Does anyone else have Sam the Sham’s old song running through their head now?

“Here comes little miss riding hood…”

OK, I’ll bite.

Some years back, we were enjoying a child-free evening at home. I lit candles and dimmed lights, and my sweetie put together a stack of CDs in the changer and set it to the Random mode. He decided that rather than risk an inappropriate song that might be distracting, he’d just use all classical music. I thought it was a good idea.

Until the 1812 Overture came on.

We got terminal giggles. Mood broken. Candles out. TV on. Ah, romance…

Hey there, Little Red Riding Hood,
You sure are lookin’ good,
You’re everything a big, bad wolf could want…
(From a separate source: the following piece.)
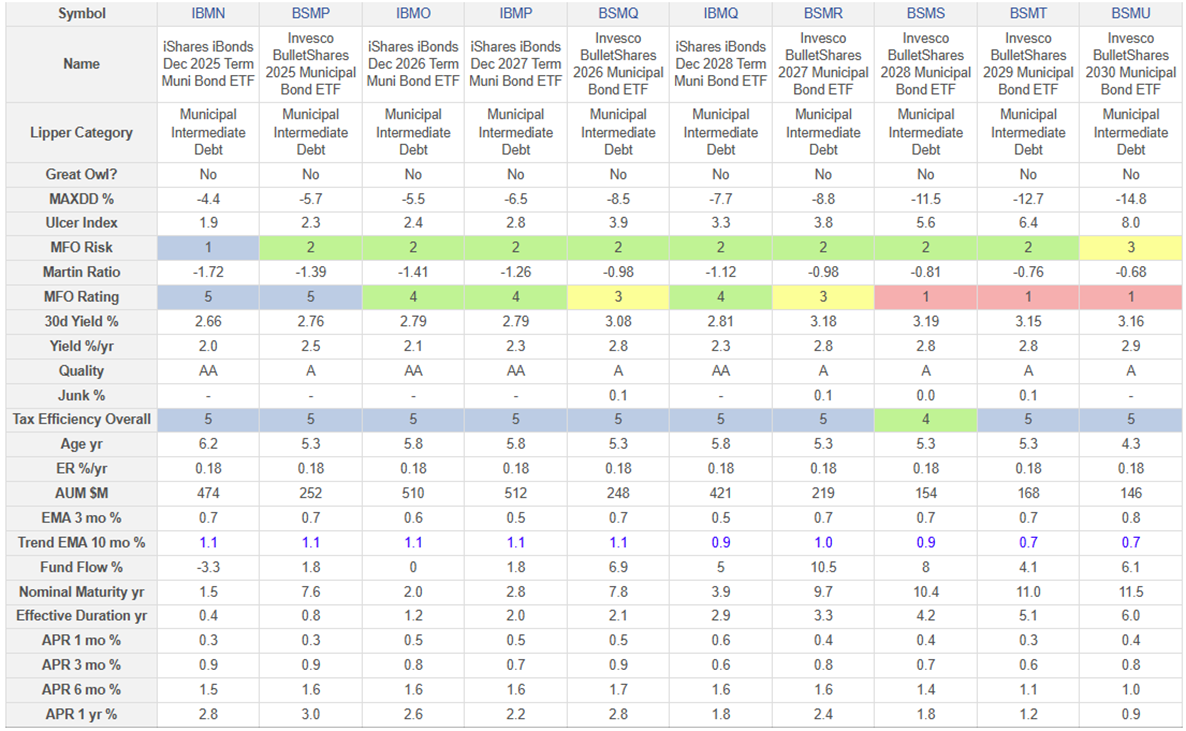
Task: Click the BSMP ticker symbol
Action: pos(311,14)
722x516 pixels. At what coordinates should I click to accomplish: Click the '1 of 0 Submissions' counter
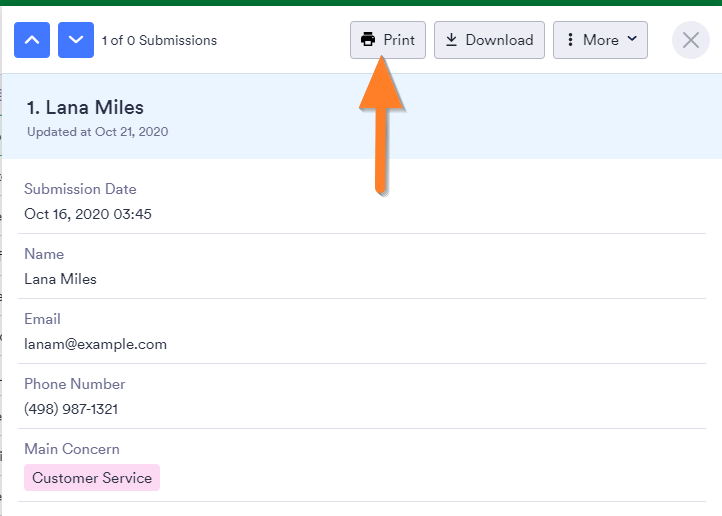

I think you might be trying a little too hard. wolf? little red ridinghood? are you guys into role playing now?

“Why Grandma, what big Eyes you have!”

“The Better to see you with, my dear.”

“Why Grandma, what a big …”

I can’t believe no one brought this up before. They probably have too much taste.

*All the better to eat her with ? *

It’s 7:14 AM Central Daylight Time, I am at work and I am aroused.

Scylla, you just ain’t right.

Silly sex stories… hmmm… I know I have one, but I’ll hafta thaynk on it fer a bit.

Maybe, but remember Scylla’s talkin’ start-a-baby sex here.

maybe she was thinking of Jack Nicholson?

Or Seth Green.

Or Michael J. Fox.

I hope you didn’t proceed through contraceptives made of straw, sticks, and then bricks before realizing “Eh, we might as well just try to have a kid.”

I thought this thread was going to be about furries. Now I don’t know whether to be dissappointed or pleasantly suprised.